Al di qua del Po si è sviluppato, libero e un po’ selvaggio nella sua fase di espansione, lo spirito di un capitalismo molto legato al territorio di riferimento, ma individualista e un po’ anarchico; al di là del grande fiume, invece, è cresciuto un «Sistema dei produttori», spesso in stretta connessione con la politica locale, dove sono prevalsi uno spirito e una visione di comunità. Di qua il Veneto bianco e poi verde-leghista, di là l’Emilia rossa, regioni così vicine eppure così profondamente diverse.
Se un modello esiste, quello emiliano ha indubbiamente alcune peculiarità che ne sottolineano il successo: qui l’export pro capite batte inesorabilmente quello di altre grandi regioni industrializzate (compresa la cosiddetta locomotiva veneta); qui le imprese Champion sono cresciute, in termini dimensionali, più delle altre; sempre qui alcuni territori sono in grado di attrarre talenti, tanto da registrare saldi positivi del movimento migratorio che neppure Milano riesce ad avere; per non dire del tasso di occupazione femminile, superiore alle altre regioni del nuovo triangolo industriale (Lombardia e Veneto), o della capacità di attrarre gli investimenti di grandi multinazionali, europee ed americane.
L’analisi del «Modello Emilia» è al centro del nuovo libro dell’economista Franco Mosconi, che l’ha presentato ieri, nella libreria padovana dell’editore di Italy Post, in dialogo con l’imprenditore Alberto Baban e il direttore di Local Area Network Luca Romano, moderati da Alessandro Russello, responsabile del Corriere del Veneto . Inevitabile e stimolante, ne è scaturito un confronto a più voci sull’attualità dei diversi Nordest, a nord e a sud del Po.
Allora proviamo a raccontarlo, questo modello, che sembra indicare una strada all’industria italiana per continuare a crescere. Sottolinea Mosconi: «Io sono affezionato al sottotitolo: imprese innovative e spirito di comunità, perché coglie l’essenza. Parliamo del futuro Tecnopolo, dell’Emilia capitale della meccatronica unita al digitale, di tutti i settori tradizionali, che hanno subito un upgrading qualitativo notevolissimo. Al di là di ogni dubbio, è una regione innovativa. Ma conta molto lo spirito di comunità, cioè questa attitudine a cooperare tra imprese per progetti utili alla collettività: hanno obiettivi di sistema e lavorano insieme. Anche il ruolo della Regione è importante: si è data 4-5 leggi forti, a cominciare da quelle sull’attrazione degli investimenti e dei talenti. Non è l’Emilia felix , le diseguaglianze ci sono, ma è terreno fertile per l’attività imprenditoriale».

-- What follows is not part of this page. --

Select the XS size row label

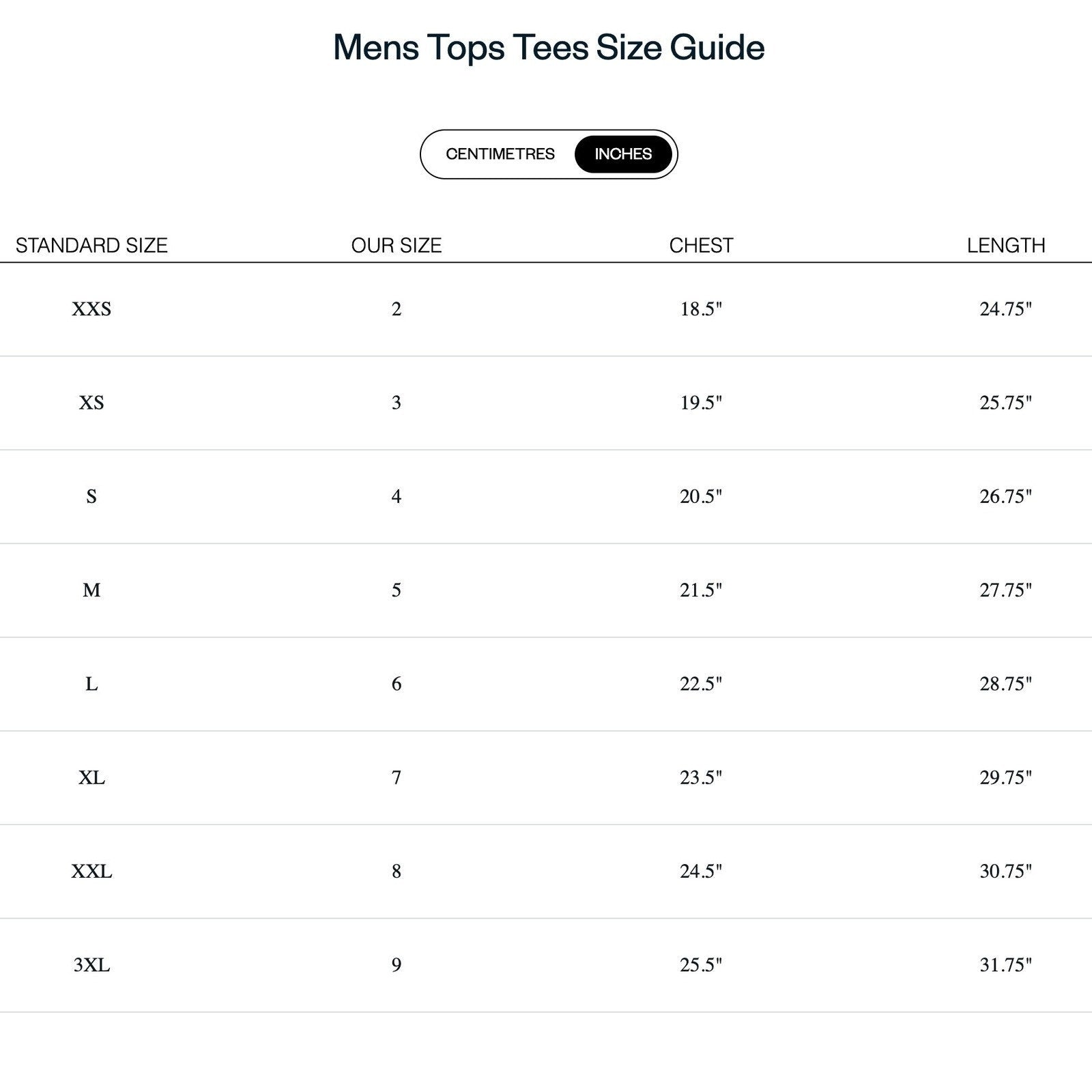(x=91, y=403)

Un uomo d’impresa come Alberto Baban emette il verdetto: «I primi anni Venti del Duemila li ha vinti l’Emilia, non c’è dubbio. Hanno sicuramente vinto con l’unicità che deriva dall’evoluzione del modello cooperativistico, hanno vinto con le multiutility, il sistema nel suo complesso bisogna dire che ha funzionato». Lo incalza Russello: allora qual è il limite del Veneto? Dovrebbe copiare dall’Emilia? Baban rispondere così: «Lì ha funzionato di più la parte politica e di integrazione accademica, ha funzionato di più il sistema. Copiare dall’Emilia sarebbe molto interessante, ma io copierei il sistema. Quanto ai modelli, resto dell’idea che non si possano replicare. Oggi viviamo un’epoca in cui esistono aziende capaci di ottenere risultati straordinari, direi quasi incredibili, da un anno all’altro. Ebbene, io dico che in 8 casi su 10 questi imprenditori sono stati soprattutto straordinariamente fortunati». Il «fattore C» applicato all’economia, insomma.
Osserva Luca Romano: «Il Veneto non ha avuto la stessa forza nel sistema delle fiere e delle multiutility , non ha avuto lo sviluppo dell’economia cooperativa; ciò nonostante l’industria veneta mantiene un livello di forza notevole e non è in declino. Quello che va detto e che l’Emilia ha stra-superato il Veneto in un solo settore: la meccanica e meccatronica, un sorpasso talmente forte che non si parla del fatto che, negli altri settori, il Veneto è ancora davanti. Nell’alimentare, per dire, una cosa come il Prosecco loro non ce l’hanno e non l’avranno mai. Sul fronte delle imprese, la strategia per riportare il Veneto a un livello di leadership potrebbe essere di convergere su progetti di medio raggio: qui l’Emilia presenta aggregazioni che hanno una potenza attrattiva maggiore. Noi veneti abbiamo migliaia di imprese che cercano figure professionali e non riescono più ad attrarre i giovani che escono dalle scuole tecniche o dalle università».
La chiusura di Mosconi cerca di rispondere alla domanda delle domande: «Cos’è alla fine che fa la ricchezza di una regione o di una nazione? Oggi – è la risposta dell’autore – vale la teoria della crescita endogena, cioè vincono gli investimenti in conoscenza».